China is planning "rare" and "heavy-handed" steps to phase out outdated industry, state media said on December 2, days after Beijing pledged to slow the growth in its fast-rising carbon emissions.
The government is to launch a "rare nationwide campaign" to eliminate inefficient and excess industrial capacity. It will include austerity measures that will be imposed on heavily polluting sectors including coal, steel, cement, printing, and dyeing.
The move came after China -- the world's top source of greenhouse gases -- last week unveiled the emissions-curbing proposal it will take to next week's UN climate change summit in Copenhagen.
However, it also appears to be part of a drive launched this year by authorities to rein in excess capacity amid fears that a government economic stimulus package has fuelled over-investment in some industrial sectors.

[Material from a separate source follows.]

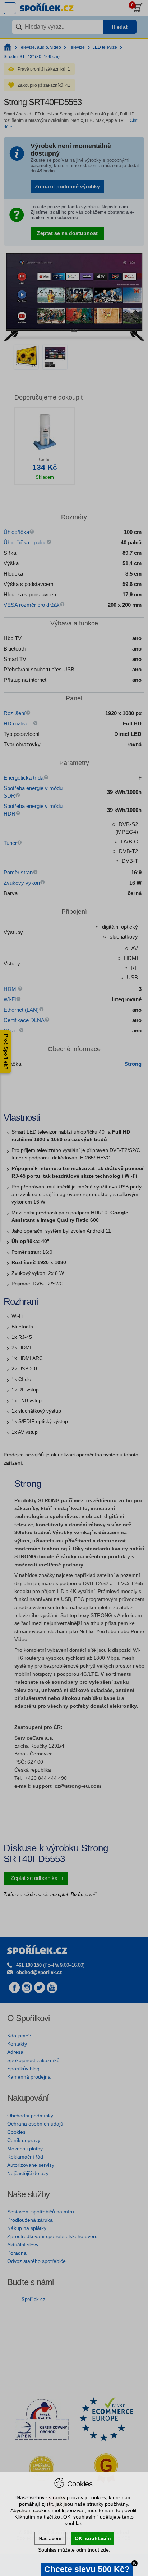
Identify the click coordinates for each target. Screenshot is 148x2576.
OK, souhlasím (93, 2538)
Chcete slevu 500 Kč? (87, 2569)
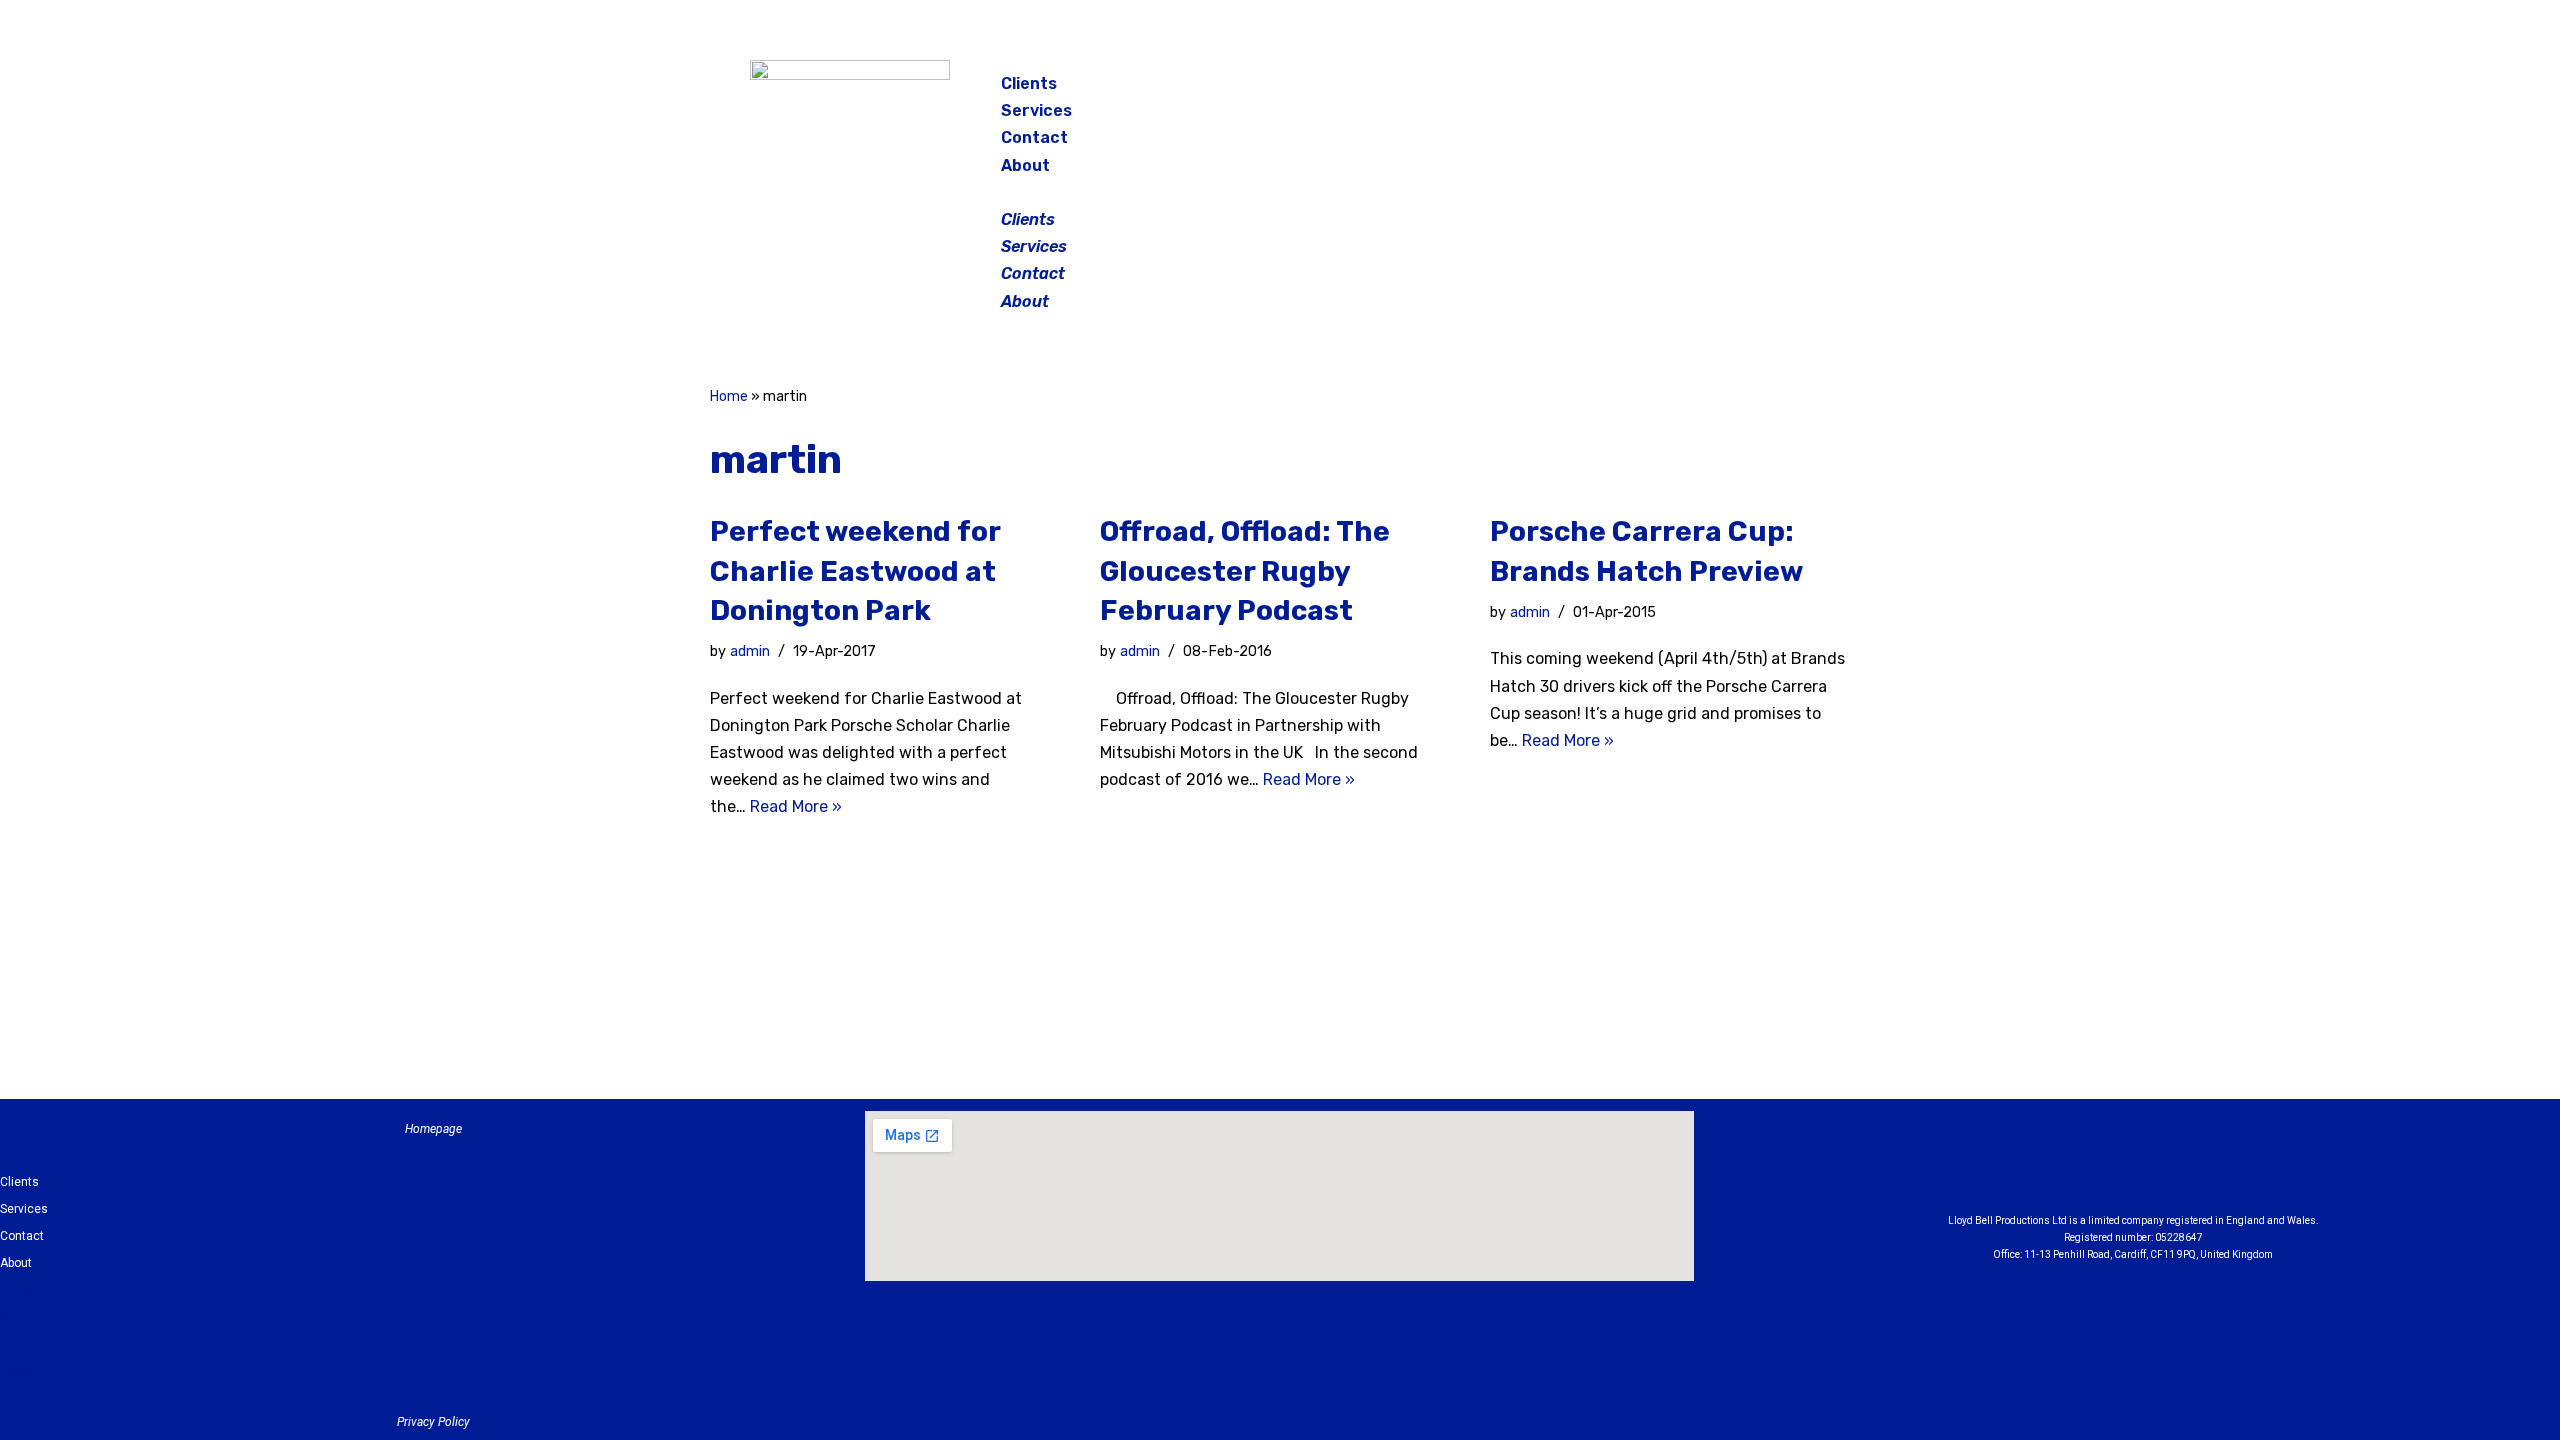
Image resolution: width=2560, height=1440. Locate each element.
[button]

Key measures listed include halting the supply of land needed for the expansion of outdated capacity and equipment, curbing demand for high-emission products, and strictly limiting exports.
Faithfulness in carrying out the campaign will be a key factor in assessing the overall work performance of local-level officials.
Individual companies that fail to comply will face penalties such as denial or revocation of required licenses and a cut-off of electricity supplies.
Authorities including the National Development and Reform Commission -- the top economic planning agency -- the Ministry of Environment Protection and the central bank will jointly implement the policy.